### WORK ITEM
Starting at the line that contains "The height and width of the screenshot is (538, 756).", write out each line exactly through the last one in the material below, and nothing more; omit all pictures.

### EXCERPTED RECORDS
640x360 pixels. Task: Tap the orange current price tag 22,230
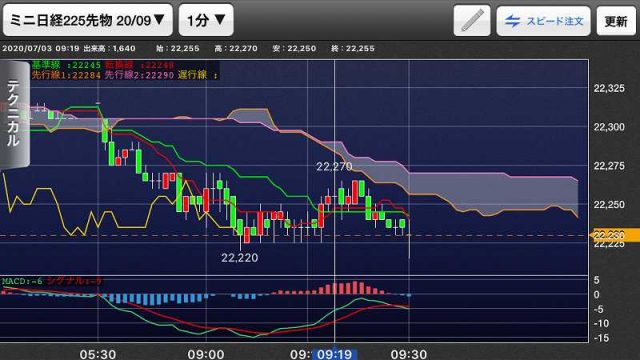point(614,235)
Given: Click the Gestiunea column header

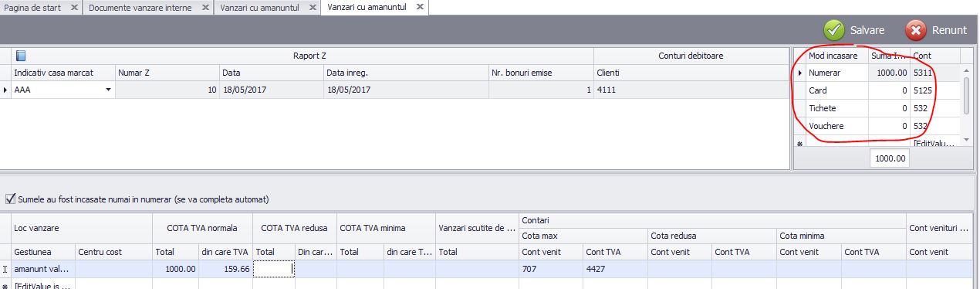Looking at the screenshot, I should click(42, 252).
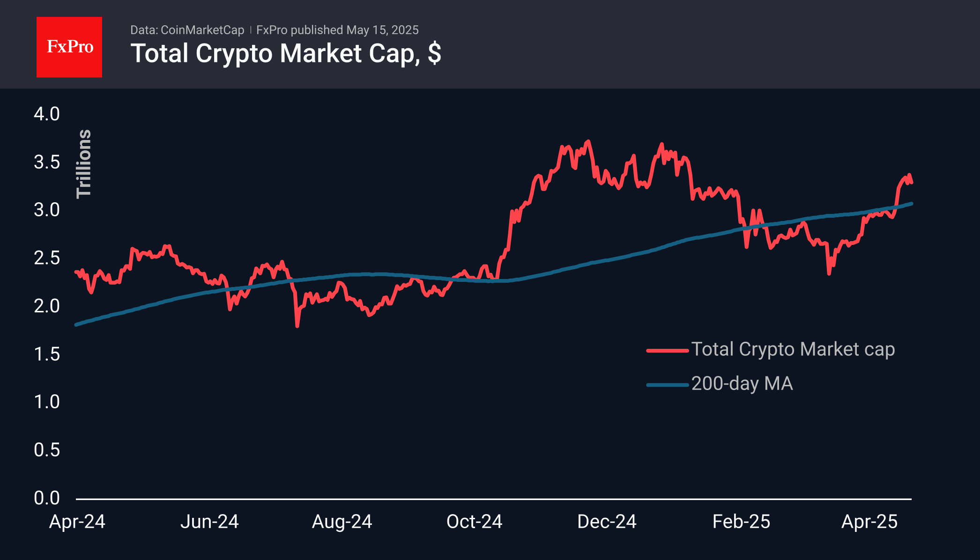The image size is (980, 560).
Task: Click the chart title Total Crypto Market Cap
Action: point(285,53)
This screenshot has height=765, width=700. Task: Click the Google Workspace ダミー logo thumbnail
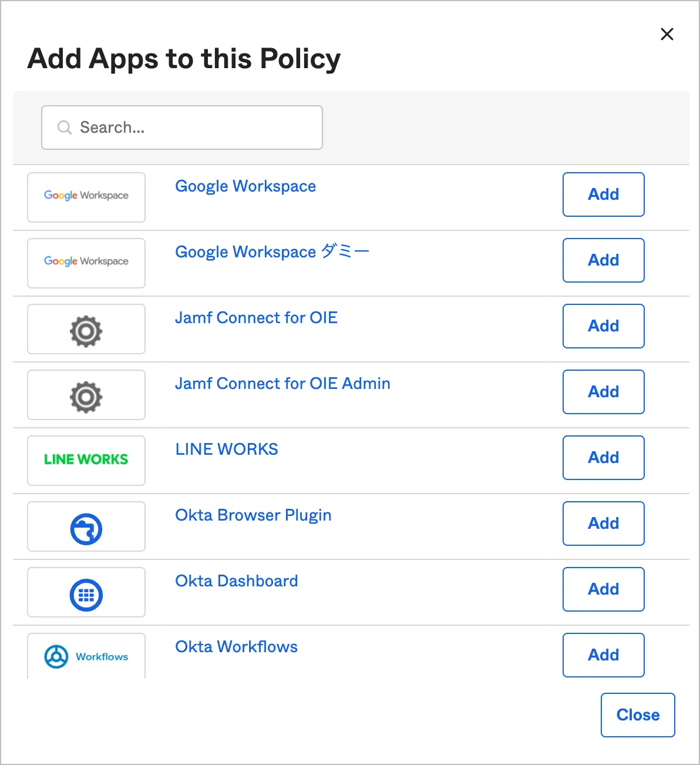(x=86, y=262)
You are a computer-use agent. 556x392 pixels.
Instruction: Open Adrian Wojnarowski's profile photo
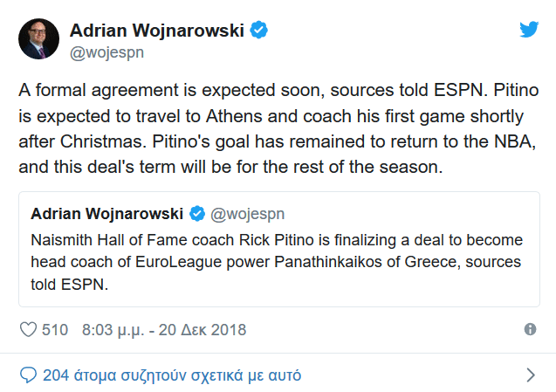click(39, 38)
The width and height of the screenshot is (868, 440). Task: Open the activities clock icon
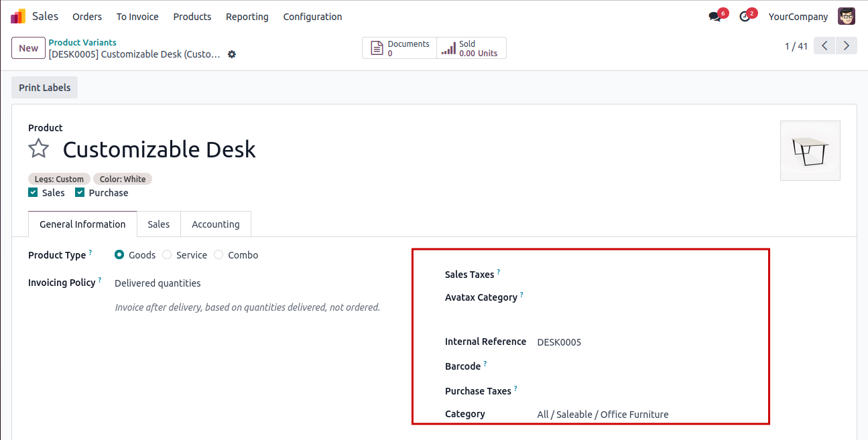point(745,17)
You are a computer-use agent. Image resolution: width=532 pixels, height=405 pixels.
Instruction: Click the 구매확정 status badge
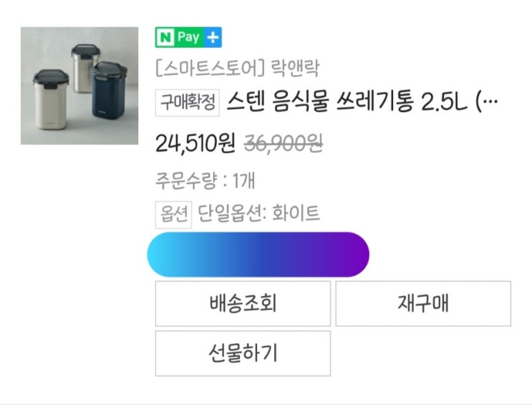coord(188,102)
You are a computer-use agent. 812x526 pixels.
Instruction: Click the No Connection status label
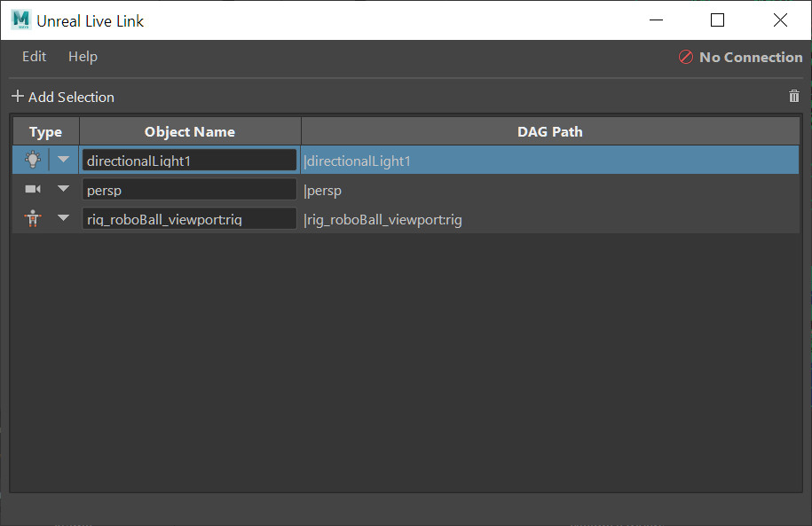point(751,57)
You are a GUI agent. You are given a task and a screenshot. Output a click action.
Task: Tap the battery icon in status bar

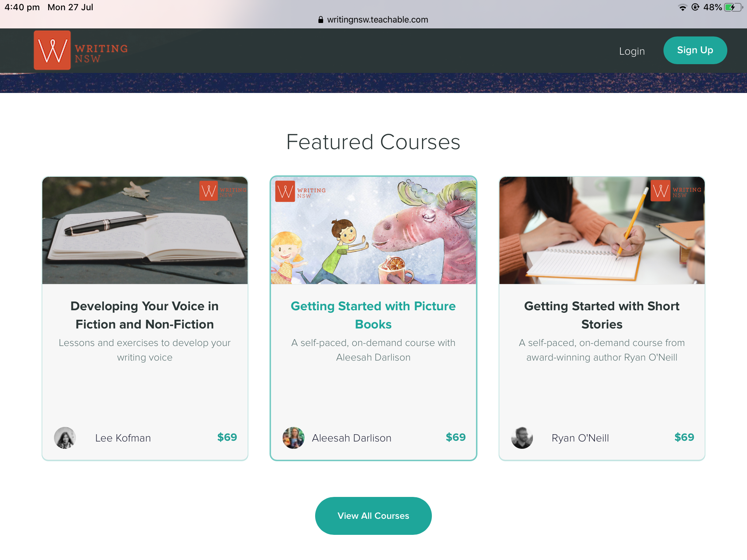click(x=733, y=7)
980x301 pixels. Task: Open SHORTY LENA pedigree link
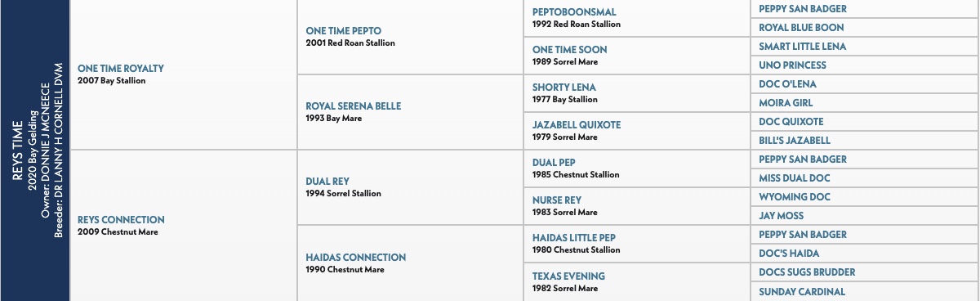pos(564,88)
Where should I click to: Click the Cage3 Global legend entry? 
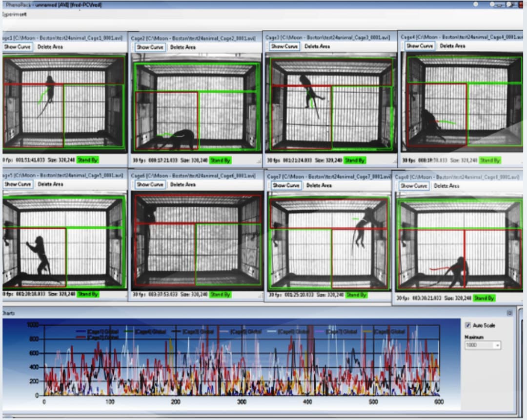(x=198, y=332)
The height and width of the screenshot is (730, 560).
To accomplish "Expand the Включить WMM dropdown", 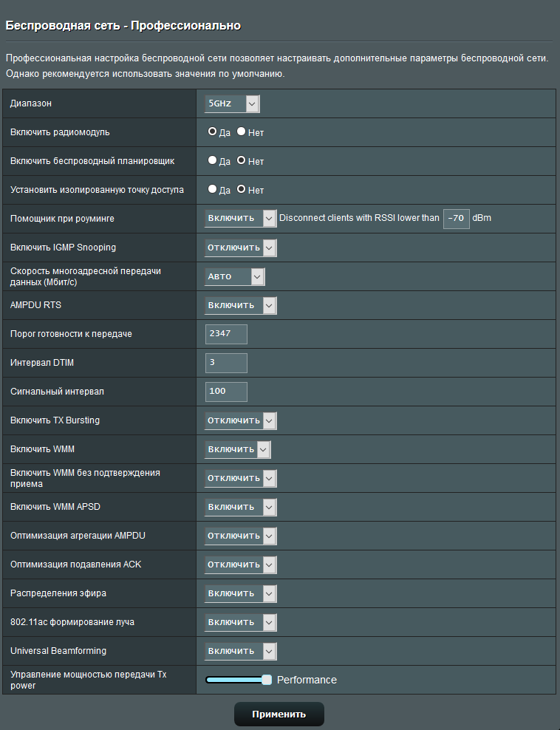I will (x=237, y=449).
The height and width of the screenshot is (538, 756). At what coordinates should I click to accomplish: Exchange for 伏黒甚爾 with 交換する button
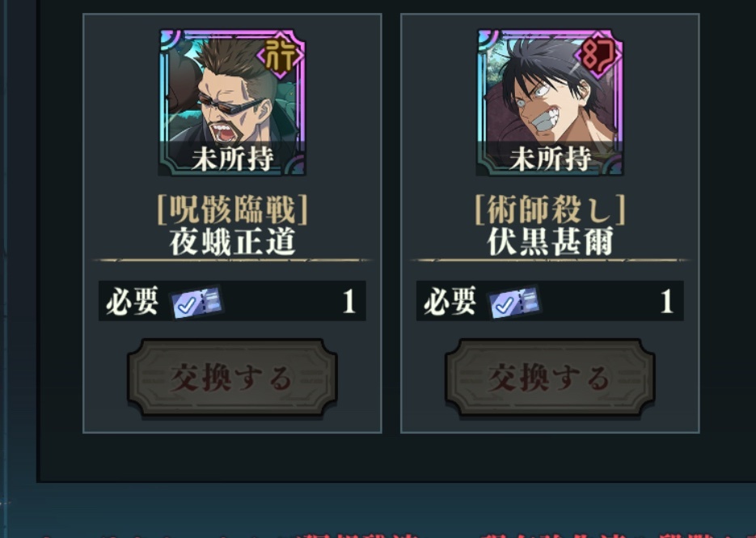point(550,377)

### PROBLEM SOLUTION
The height and width of the screenshot is (538, 756). At what coordinates should I click to accomplish: Exchange for 伏黒甚爾 with 交換する button
point(550,377)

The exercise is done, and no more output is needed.